Build Q&A using RAG

Building a RAG Q&A System with Dataworkz: A Step-by-Step Guide

In today's digital era, customer self-service is becoming increasingly important, and having a robust Q&A system is a key component of delivering a seamless experience. At Dataworkz, we're taking it a step further by creating a Retrieval Augmented Generation (RAG) Q&A system for our customers.
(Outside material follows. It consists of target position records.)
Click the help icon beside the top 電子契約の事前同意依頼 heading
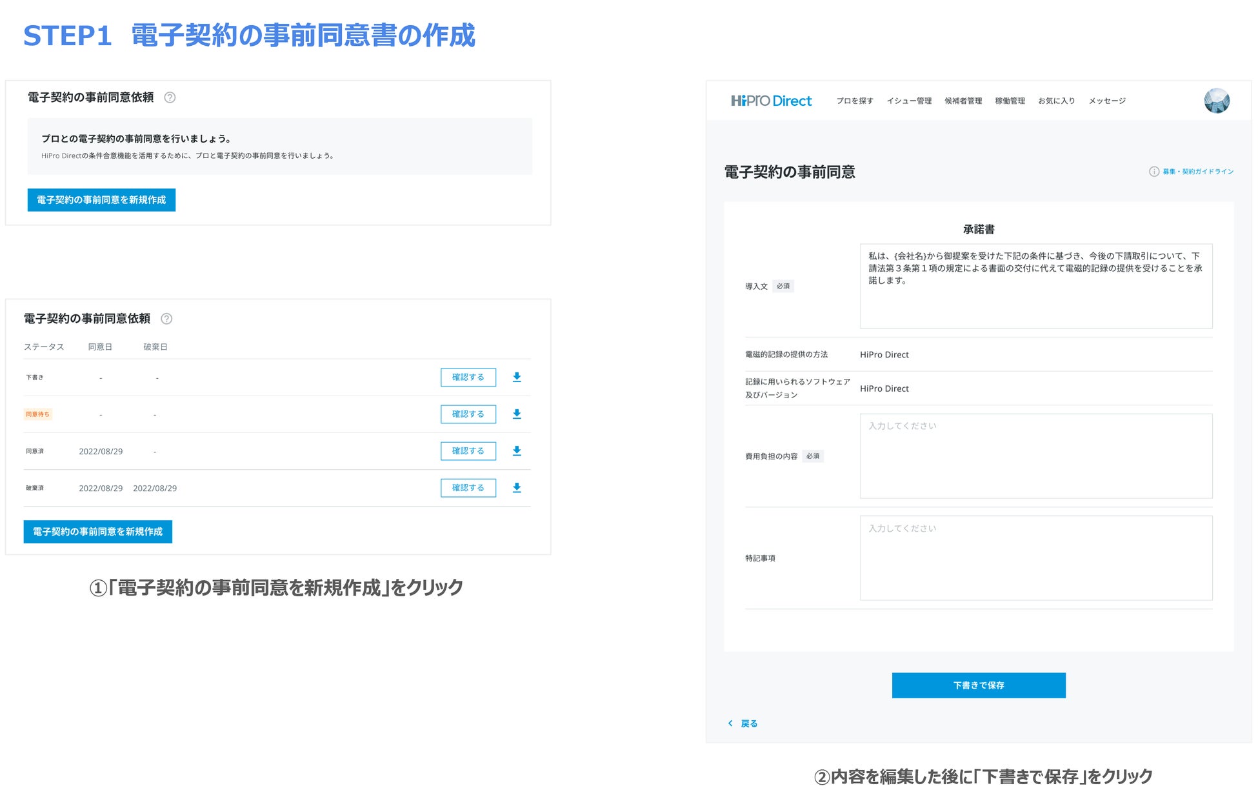 pos(170,97)
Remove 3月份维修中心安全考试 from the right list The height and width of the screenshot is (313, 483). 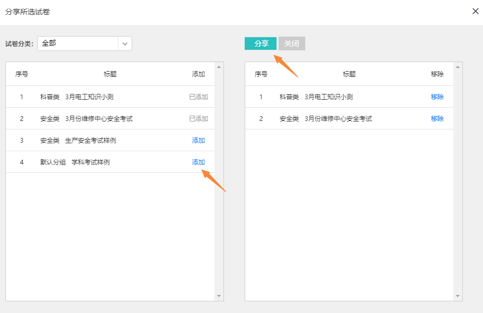point(437,119)

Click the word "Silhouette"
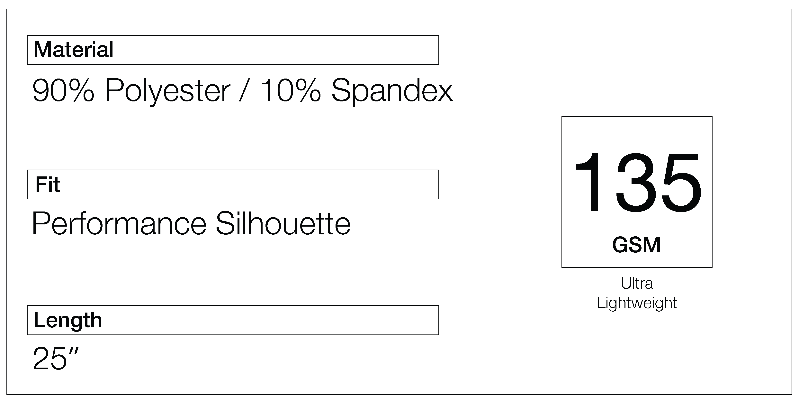pyautogui.click(x=283, y=224)
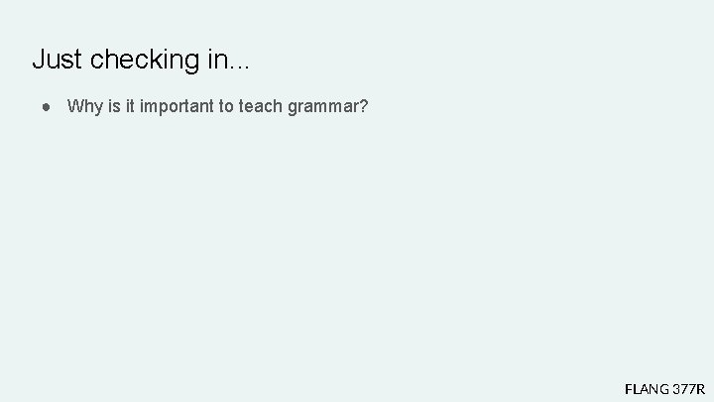Click "FLANG" in the bottom-right label

645,389
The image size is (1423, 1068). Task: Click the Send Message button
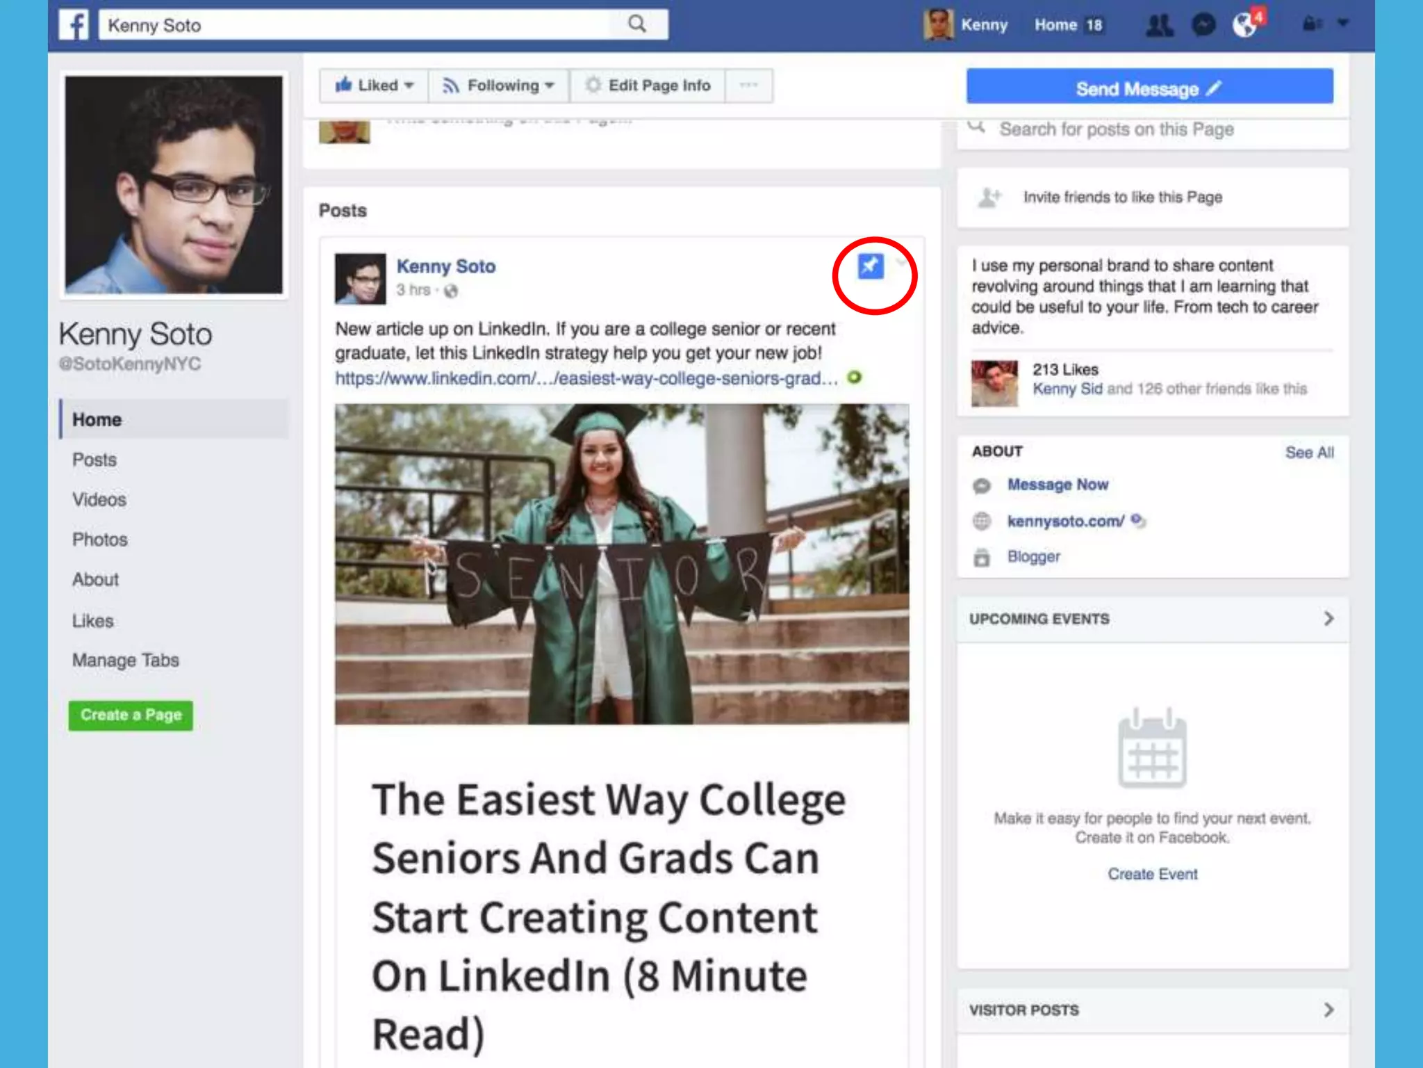[1149, 88]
This document will guide you through the process of building this innovative system by crawling the MongoDB documents and assembling a RAG based Q&A system on those documents.
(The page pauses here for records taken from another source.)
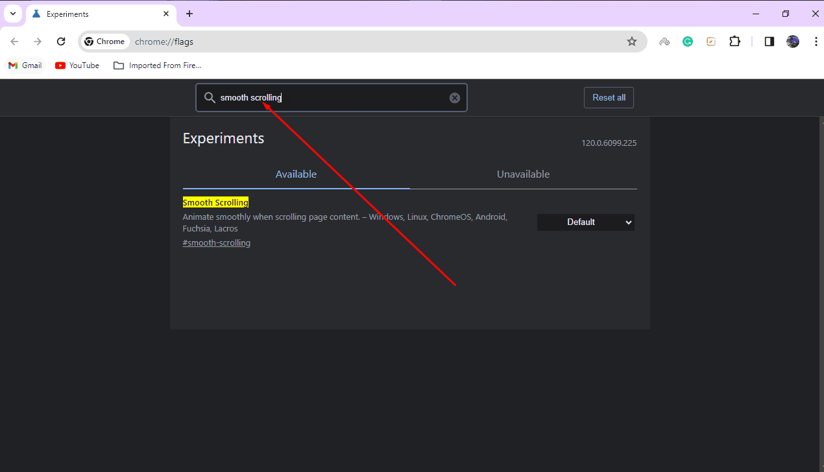Open the YouTube bookmark

click(x=77, y=65)
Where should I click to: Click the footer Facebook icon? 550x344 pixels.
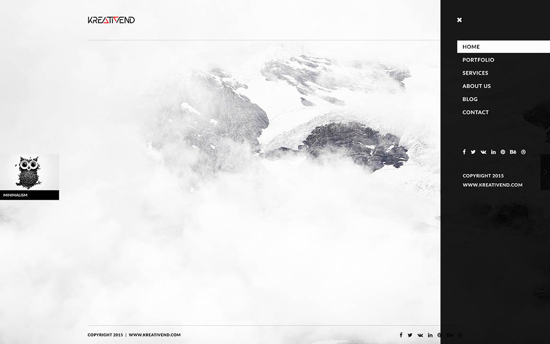click(x=401, y=335)
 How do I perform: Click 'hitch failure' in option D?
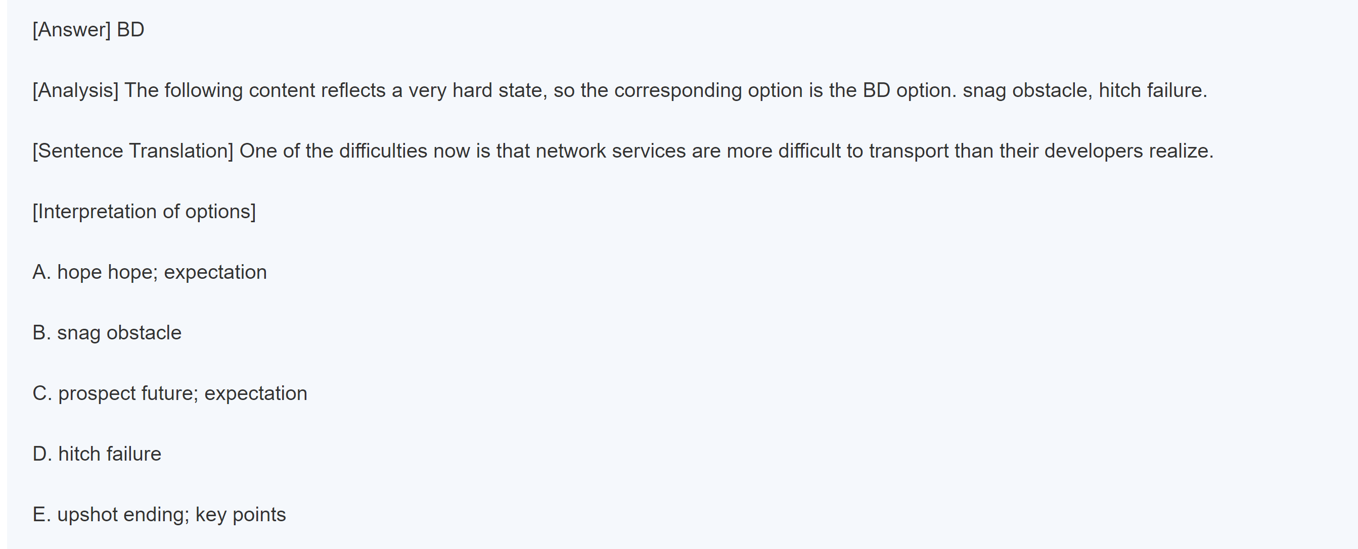[110, 454]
Step 1: Pre-processing Data

Access Pre-processing Settings:

  • Click on the gear icon in the top right, navigate to the AI Applications section, and select Pre-processing.

Create a Pre-processing Job:

  • Press the '+' button and name your pre-processing job.

Configuring Sources

  • Website URL(HTML):

    • For URL links, select the file type - html.

    • Add URLs of interest, check the sub-crawling and javascript enabled boxes.

Submit Pre-processing:

  • Once finished, choose the pre-processing target location and hit submit to perform pre-processing.

  • Verify the saved data in the dataset tab.

Step 2: Building the Q&A System

Access Q&A Settings:

  • Click on the gear icon, navigate to AI Applications, and select Q&A.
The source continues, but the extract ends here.